I always thought I had a rather balanced diet when macronutrients come in … by balanced, I mean I thought I ate similar proportions of carbs : protein : fat = 33 : 33 : 33. (Think ‘Smarter Science of Slim / Calorie Myth / Jonathan Bailor).
(As you probably know!) I’ve been careful about what I’ve been eating for the last 7 days and have logged all of my food and exercise in My Fitness Pal. No Mars bars, no binging on sugar when I’m hungry. All pretty much clean food choices, except for a few astray quality streets (3 to be precise) and a pizza on Sunday (when my calories were under for the day after a run anyway).
Before I started tracking my intake, my idea of what I eat was that:
– I eat less carbs than most people (no bread, but veg and sometimes rice, pizza, pasta).
– I eat a lot of protein (mainly dairy & meat) to help aid recovery and muscles.

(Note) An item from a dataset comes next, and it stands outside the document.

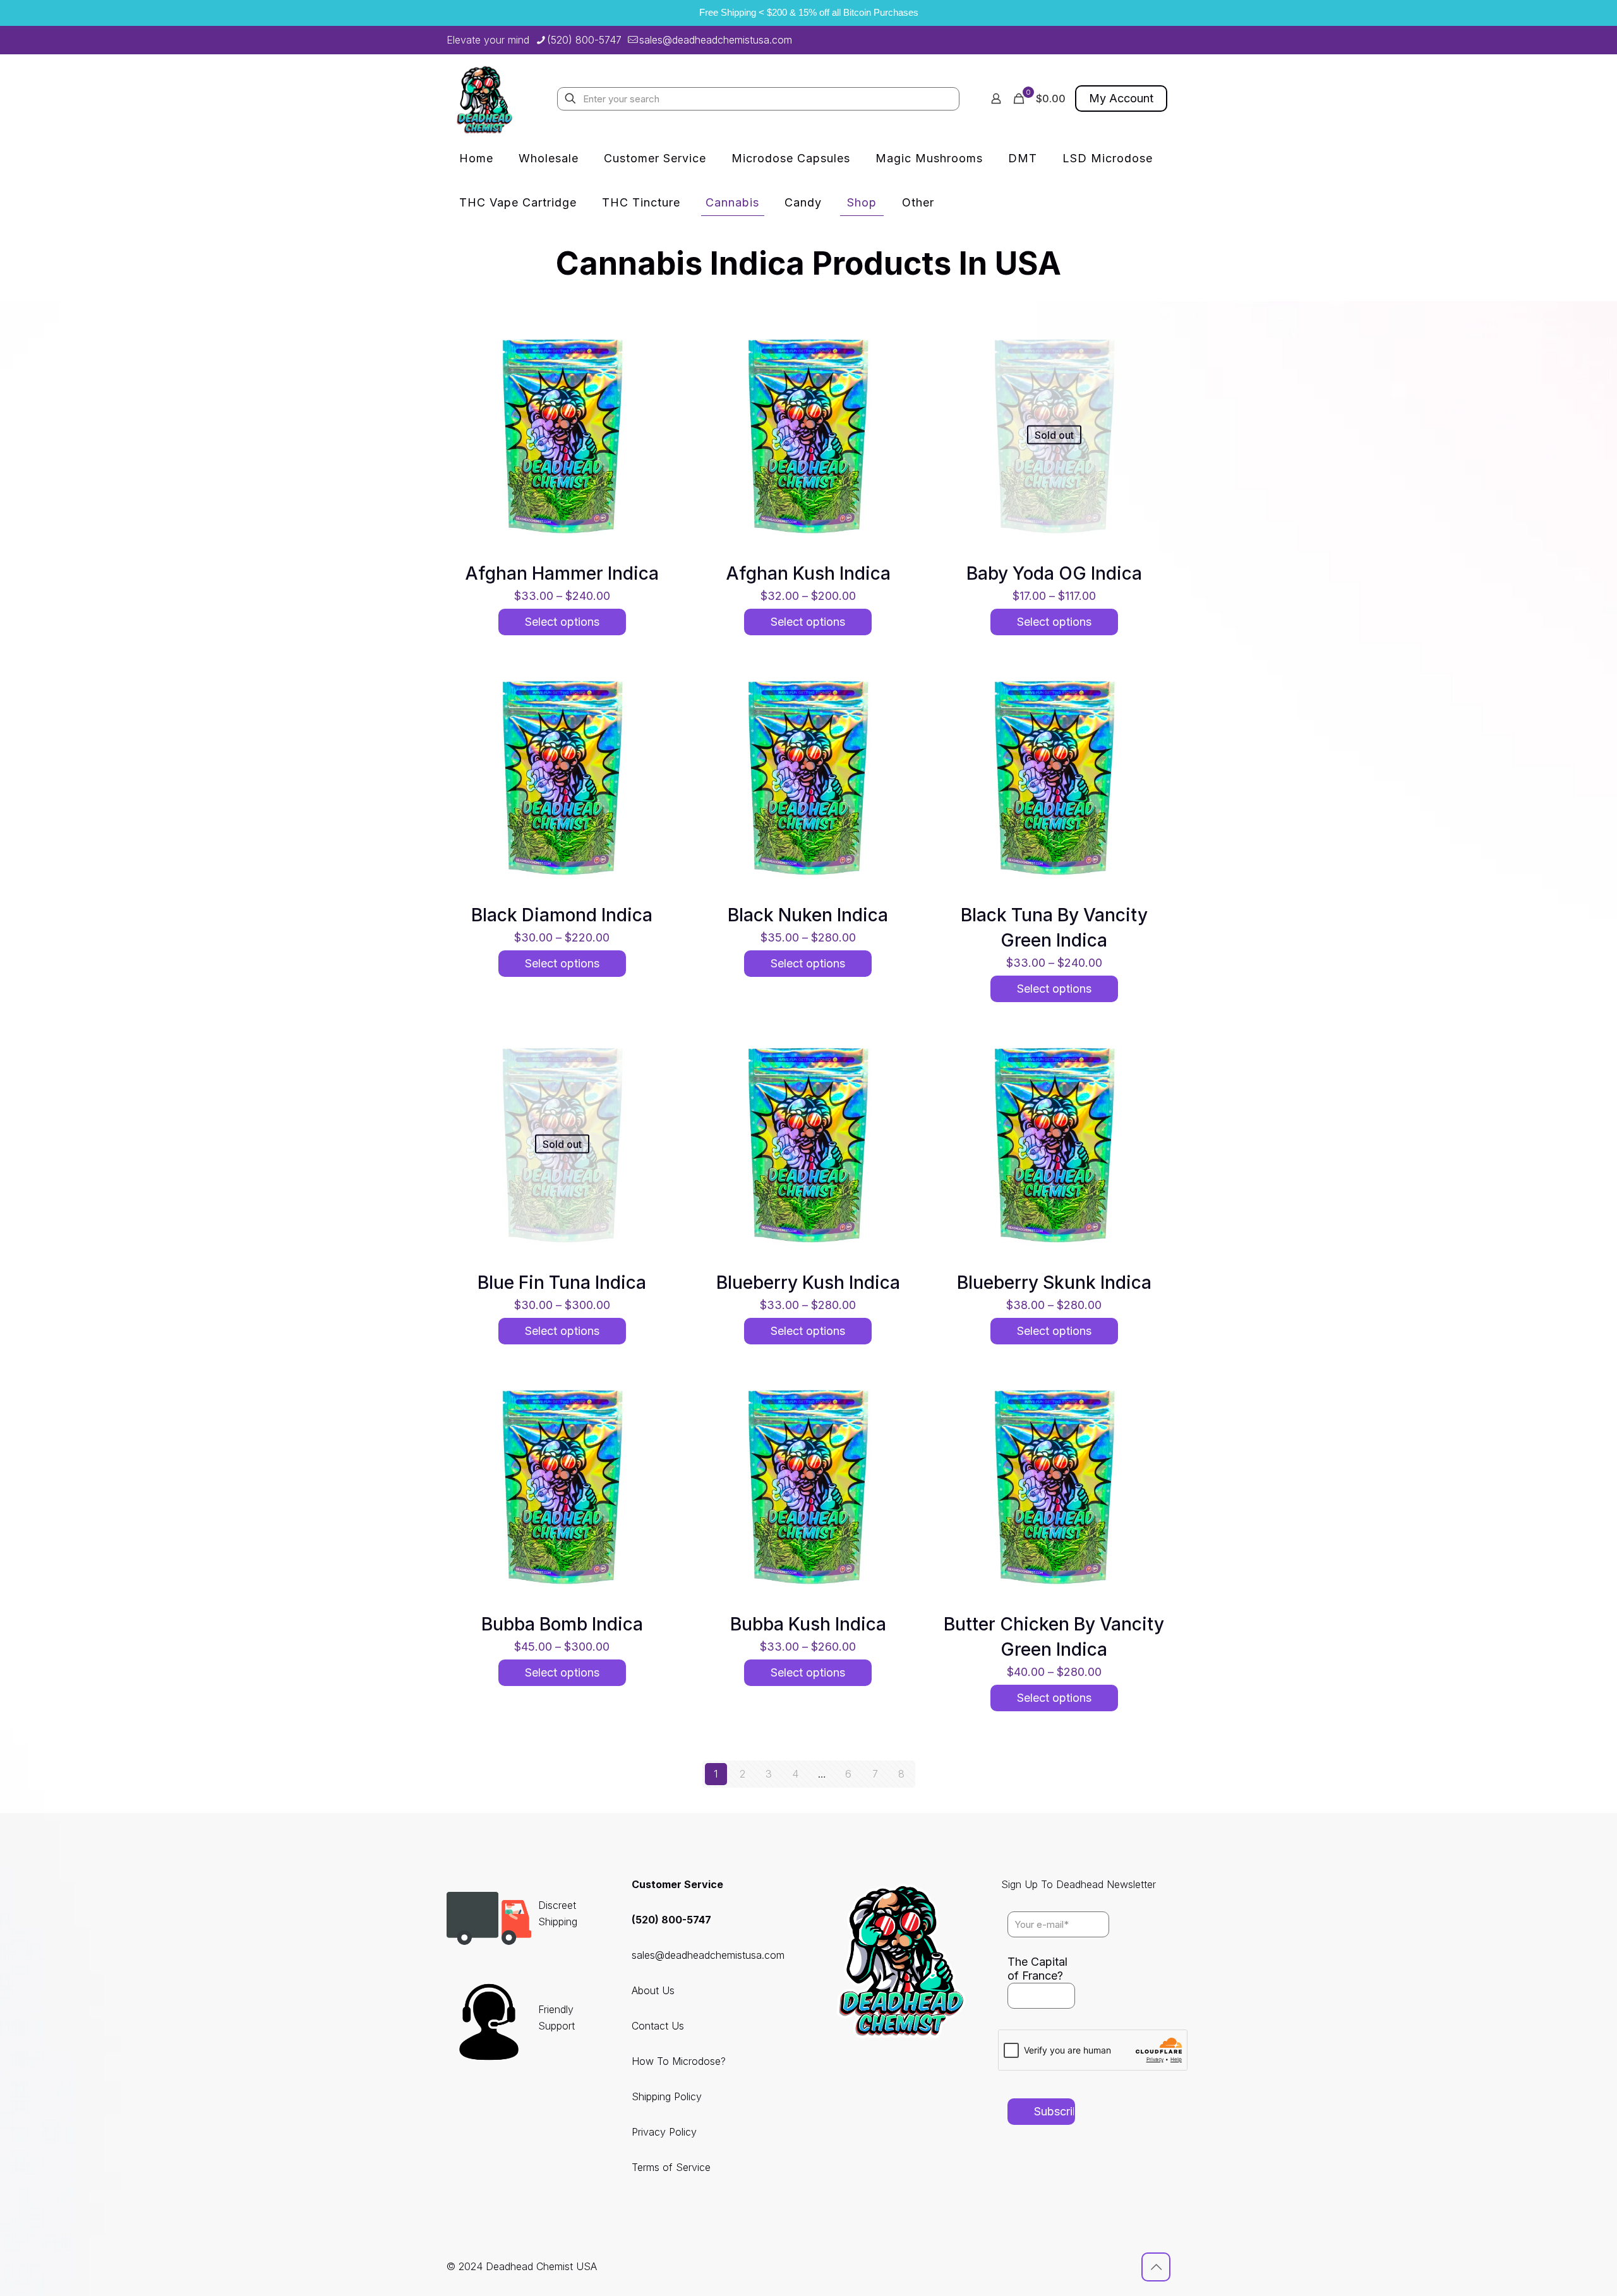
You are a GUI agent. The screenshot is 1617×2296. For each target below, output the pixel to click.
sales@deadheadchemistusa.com (715, 39)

– I eat plenty good fats (eggs, nuts, meat).
But it turns out my intake is a little different macro-wise than I thought. :-O
– Carbs 40% of caloriesor 180g per day (2.7g per body weight kg).
– Protein 21% of calories or 95g per day (1.7g per body weight kg).
– Fat 39% of calories or 77g per day (1.4g per body weight lb).
They say fat is good for you, 😉 and in my case the foods I’ve been eating which have fat calories tend to be eggs (2 or 3 a day), milk, cheese, nuts and meats (not sweets and crap) – but it’s still been quite surprising. And I honestly thought my protein intake was higher. (I think I read some where athletes are meant to get between 1.2-1.7g of protein per kg of body weight) …
Protein recommendations for endurance athletes are 1.2 to 1.4 g per kilogram of body weight per day, whereas those for resistance and strength-trained athletes may be as high as 1.6 to 1.7 g per kilogram of body weight per day.
At least the fat is probably keeping me satisfied throughout the day, perhaps avoiding sugar highs and crashes, and perhaps fuelling my running (as opposed to carbs / sugar)?